Jeannine Morris, from Jeannine Morris Media, has said, “The industry has changed so much since I’ve had my own company and I’m constantly reevaluating what I’m doing, if it’s working, if I’m spending my time wisely and if I’m still passionate about it.” Don’t let yourself get trapped in a routine. Change can be a good thing.
2. Stay focused on your long-term dreams.
Freelancing is not easy work. You should only freelance if you are passionate about what you are doing, if you cannot see yourself in any other line of work. Whenever you feel yourself start to get discouraged, remind yourself you would still be working on similar activities as a hobby if it wasn’t your full-time career. Remind yourself you are working toward your dreams.
Lauren West-Rosenthal, from Not So It Girl, has said, “Staying focused on your goals and remembering and holding onto the passion that brought you to the project, to begin with, is key.” You can never forget why you are doing what you are doing. Never allow your passion to burn out.
3. Find other people in your line of work who inspire you.
Some family members and friends are not going to understand the way freelancing works. It will be hard for you to talk to them about your struggles because they have never dealt with similar issues. That is why you should surround yourself with people who own their own businesses, people who will understand your high and low points.
Amy Gorin, from Amy Gorin Nutrition, has said, “Meet other people in your line of work and find one or two really great mentors. Then pay it forward later!” It never hurts to network. You could form a lifelong friend or you could form a lucrative business connection.
4. Do not let your fears get the best of you.
When you work as a freelancer, your paycheck is never guaranteed. It’s scary to work without knowing whether you are going to make enough money to pay the rent — but you cannot get distracted by what ifs. You have to worry about one thing at a time. Worry about creating the best work you can and the rest will come later.
Paul Jarvis has said, “Most reasons to delay are invalid if you get right to the core: no time, no money, no audience. These are all future concerns, which make it hard to start anything. Worry about those things later or not at all. Make small decisions at first, and start moving in a direction that feels right.”
5. Remember why you started freelancing in the first place.

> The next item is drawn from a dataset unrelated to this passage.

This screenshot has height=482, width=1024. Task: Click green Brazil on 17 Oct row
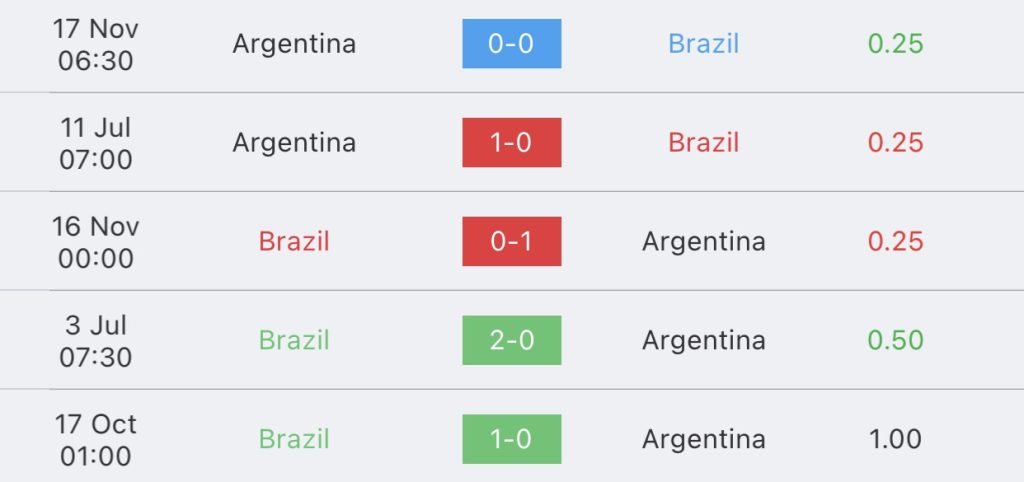click(x=294, y=438)
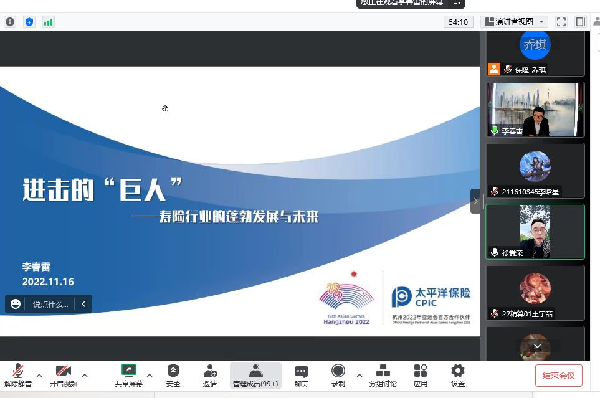Open Breakout Rooms (分组讨论) icon
This screenshot has height=398, width=600.
[x=383, y=375]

You did not start freelancing in order to earn big paychecks. Paychecks are unpredictable in the freelance world. You chose this path for another reason — because you love what you are doing for a living. When you have work to get done, do not think about the money it will earn you. Think about the spiritual satisfaction it will give you.
Joel Klettke has said, “Don’t freelance to make a living – freelance to make a life. Money is important – but when you hit ruts, work 16 hour days and get that tough feedback, it’s going to be something else that motivates you. You need to remember why you started and keep it in focus.”